### What the exercise asks
Lines of the listing below that contain the string "Watch" are to be returned.

════════

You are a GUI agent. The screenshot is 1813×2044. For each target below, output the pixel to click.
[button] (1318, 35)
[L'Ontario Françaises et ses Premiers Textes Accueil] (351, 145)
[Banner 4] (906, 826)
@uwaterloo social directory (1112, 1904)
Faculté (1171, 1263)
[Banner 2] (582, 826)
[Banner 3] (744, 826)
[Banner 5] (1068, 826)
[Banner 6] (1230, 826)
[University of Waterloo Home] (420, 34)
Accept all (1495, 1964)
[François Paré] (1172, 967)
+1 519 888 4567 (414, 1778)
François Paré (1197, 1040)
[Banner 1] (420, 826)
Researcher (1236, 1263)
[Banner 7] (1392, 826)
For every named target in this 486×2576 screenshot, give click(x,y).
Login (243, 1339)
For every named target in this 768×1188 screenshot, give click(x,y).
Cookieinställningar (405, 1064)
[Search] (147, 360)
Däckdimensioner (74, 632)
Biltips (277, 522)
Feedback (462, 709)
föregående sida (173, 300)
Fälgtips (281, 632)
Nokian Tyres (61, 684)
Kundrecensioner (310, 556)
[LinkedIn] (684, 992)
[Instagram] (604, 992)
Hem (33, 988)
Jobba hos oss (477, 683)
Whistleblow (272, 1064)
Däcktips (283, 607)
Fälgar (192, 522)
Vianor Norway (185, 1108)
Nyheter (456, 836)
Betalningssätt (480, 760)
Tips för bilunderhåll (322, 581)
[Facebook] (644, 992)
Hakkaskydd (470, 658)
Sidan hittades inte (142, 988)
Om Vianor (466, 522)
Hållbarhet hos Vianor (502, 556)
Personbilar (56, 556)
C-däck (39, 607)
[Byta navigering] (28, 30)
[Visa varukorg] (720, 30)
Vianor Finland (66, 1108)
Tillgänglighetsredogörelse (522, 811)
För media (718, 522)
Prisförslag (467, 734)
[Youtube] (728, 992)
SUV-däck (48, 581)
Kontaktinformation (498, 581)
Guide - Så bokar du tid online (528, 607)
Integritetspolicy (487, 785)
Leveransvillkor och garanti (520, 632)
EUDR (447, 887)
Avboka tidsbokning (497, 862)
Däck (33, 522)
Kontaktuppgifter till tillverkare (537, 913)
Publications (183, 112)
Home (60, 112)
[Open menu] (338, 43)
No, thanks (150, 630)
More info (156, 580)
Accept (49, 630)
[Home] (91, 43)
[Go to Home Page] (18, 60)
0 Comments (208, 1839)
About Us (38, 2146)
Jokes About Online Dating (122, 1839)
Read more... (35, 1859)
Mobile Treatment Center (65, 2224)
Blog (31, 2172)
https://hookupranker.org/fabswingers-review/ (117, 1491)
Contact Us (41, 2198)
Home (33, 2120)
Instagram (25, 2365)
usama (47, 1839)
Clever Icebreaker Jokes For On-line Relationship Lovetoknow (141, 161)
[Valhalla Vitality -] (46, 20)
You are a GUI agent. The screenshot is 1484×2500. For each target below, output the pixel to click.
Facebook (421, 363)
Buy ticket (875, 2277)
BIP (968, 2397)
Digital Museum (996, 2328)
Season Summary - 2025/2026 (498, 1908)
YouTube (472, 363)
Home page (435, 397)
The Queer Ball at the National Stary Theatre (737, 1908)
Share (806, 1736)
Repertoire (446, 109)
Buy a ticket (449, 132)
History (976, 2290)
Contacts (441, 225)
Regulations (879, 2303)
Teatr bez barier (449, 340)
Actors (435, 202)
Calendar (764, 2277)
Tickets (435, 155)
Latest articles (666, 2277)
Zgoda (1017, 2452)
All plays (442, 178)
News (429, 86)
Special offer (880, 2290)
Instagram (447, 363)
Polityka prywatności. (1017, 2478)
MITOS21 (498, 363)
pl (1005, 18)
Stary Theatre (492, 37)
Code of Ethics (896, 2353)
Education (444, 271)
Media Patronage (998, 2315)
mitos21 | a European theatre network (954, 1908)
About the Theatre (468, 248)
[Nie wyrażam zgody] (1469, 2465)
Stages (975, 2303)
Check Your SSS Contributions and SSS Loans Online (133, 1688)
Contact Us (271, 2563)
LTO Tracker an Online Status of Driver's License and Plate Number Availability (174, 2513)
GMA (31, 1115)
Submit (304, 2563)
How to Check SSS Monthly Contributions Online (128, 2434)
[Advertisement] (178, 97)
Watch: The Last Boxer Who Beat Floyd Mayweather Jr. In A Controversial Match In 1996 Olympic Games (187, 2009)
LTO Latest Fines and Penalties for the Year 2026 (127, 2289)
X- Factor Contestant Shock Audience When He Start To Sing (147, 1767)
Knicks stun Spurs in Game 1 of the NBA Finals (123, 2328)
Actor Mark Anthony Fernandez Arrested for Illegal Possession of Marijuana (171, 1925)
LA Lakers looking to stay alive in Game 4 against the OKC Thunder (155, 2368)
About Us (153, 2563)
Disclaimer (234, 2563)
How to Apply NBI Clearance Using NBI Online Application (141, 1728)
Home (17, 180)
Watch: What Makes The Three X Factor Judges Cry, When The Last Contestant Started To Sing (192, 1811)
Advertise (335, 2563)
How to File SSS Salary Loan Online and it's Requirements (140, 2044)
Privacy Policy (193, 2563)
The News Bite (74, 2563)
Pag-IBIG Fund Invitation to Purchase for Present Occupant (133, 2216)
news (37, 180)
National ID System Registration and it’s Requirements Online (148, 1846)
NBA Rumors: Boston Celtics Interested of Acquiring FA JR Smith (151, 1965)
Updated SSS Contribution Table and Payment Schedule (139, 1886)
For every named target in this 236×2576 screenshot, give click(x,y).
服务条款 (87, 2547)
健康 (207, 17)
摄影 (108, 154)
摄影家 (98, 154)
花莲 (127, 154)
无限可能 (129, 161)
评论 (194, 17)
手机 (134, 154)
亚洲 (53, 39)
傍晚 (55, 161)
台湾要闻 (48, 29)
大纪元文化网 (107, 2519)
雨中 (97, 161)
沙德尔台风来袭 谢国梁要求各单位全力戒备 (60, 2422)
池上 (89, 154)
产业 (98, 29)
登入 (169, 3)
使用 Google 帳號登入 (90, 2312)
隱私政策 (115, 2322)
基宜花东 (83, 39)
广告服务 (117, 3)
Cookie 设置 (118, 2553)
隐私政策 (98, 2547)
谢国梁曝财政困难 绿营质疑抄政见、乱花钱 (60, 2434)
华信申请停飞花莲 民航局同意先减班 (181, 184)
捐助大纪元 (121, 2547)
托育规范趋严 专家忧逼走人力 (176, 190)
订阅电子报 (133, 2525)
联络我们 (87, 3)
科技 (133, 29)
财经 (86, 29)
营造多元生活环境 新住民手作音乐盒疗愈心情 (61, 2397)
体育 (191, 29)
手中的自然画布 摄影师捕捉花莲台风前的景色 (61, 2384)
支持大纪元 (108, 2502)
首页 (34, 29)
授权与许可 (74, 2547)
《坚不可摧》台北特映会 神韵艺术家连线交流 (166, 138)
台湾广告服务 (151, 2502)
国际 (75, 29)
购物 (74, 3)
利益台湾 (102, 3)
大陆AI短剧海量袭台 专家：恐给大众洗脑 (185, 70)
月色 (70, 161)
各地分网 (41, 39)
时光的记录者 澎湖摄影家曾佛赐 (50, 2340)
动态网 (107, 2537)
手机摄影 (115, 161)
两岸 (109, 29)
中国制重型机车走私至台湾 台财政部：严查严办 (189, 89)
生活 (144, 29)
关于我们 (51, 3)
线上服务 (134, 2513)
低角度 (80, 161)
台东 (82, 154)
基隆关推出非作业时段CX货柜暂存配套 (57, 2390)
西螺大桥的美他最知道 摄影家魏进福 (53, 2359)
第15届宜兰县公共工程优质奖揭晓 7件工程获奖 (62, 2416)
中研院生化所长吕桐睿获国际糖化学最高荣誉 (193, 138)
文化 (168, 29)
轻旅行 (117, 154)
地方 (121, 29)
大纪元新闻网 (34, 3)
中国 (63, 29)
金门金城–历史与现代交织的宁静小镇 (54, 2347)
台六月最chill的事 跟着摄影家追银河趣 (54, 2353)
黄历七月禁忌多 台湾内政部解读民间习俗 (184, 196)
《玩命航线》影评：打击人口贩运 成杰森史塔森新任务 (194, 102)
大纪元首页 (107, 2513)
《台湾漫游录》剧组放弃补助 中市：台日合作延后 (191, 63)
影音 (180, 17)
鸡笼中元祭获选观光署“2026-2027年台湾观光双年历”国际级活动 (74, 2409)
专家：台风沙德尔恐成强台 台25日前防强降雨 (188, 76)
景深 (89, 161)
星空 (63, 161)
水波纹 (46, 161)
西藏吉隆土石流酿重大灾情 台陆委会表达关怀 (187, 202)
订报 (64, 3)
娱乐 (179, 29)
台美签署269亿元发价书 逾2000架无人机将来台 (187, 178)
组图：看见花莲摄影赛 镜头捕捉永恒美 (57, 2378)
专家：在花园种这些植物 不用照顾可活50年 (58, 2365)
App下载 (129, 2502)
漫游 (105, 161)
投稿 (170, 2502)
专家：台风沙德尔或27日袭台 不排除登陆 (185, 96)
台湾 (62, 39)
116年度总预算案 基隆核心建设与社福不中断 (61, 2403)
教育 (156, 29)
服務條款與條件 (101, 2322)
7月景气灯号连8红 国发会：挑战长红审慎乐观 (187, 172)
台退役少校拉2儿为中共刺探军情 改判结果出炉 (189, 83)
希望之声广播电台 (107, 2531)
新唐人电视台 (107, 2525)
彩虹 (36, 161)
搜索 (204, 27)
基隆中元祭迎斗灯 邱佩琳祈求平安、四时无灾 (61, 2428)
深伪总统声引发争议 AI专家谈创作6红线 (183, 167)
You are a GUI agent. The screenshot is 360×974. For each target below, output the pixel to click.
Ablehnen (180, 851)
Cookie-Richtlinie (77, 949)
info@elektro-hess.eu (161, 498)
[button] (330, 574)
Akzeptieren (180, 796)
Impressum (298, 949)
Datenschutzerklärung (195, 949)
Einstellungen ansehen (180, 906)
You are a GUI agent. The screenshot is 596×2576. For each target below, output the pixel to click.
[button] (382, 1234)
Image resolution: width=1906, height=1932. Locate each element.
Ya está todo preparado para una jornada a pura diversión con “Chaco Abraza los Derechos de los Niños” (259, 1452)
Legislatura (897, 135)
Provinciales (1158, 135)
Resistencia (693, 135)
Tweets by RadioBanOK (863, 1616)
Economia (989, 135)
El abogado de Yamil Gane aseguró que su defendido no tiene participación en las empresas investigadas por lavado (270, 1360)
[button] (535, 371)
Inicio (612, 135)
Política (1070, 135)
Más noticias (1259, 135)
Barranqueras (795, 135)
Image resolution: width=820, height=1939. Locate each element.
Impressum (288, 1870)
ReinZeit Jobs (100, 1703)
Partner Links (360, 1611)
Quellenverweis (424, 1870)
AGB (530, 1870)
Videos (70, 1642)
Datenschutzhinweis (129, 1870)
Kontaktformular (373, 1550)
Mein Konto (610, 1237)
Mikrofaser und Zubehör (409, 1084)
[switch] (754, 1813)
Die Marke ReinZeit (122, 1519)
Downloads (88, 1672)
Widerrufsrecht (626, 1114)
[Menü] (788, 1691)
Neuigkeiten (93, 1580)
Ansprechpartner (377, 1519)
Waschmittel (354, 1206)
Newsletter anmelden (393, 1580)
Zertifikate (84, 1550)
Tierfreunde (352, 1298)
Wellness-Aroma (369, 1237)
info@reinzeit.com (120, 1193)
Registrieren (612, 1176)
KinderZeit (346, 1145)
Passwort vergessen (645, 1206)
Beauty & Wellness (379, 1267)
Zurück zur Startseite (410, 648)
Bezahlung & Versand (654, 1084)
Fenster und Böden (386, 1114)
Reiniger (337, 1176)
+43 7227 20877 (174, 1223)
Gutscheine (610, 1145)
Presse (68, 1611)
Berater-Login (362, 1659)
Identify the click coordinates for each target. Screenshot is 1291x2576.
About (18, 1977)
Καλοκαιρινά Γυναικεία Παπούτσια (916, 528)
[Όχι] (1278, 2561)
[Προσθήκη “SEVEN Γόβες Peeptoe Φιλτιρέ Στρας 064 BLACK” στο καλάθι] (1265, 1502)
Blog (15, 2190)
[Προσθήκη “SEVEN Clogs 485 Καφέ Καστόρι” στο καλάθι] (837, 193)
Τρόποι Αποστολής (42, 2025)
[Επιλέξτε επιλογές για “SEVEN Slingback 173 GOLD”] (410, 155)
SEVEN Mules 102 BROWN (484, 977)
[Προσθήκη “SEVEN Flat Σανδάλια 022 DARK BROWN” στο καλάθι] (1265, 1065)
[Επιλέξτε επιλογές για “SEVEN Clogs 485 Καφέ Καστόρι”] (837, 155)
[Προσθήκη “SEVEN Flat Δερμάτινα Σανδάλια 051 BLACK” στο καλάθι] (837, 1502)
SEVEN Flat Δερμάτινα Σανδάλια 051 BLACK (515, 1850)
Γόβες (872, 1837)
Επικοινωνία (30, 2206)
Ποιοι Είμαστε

════════

### Written response
Watch: The Last Boxer Who Beat Floyd Mayweather Jr. In A Controversial Match In 1996 Olympic Games (187, 2009)
Watch: What Makes The Three X Factor Judges Cry, When The Last Contestant Started To Sing (192, 1811)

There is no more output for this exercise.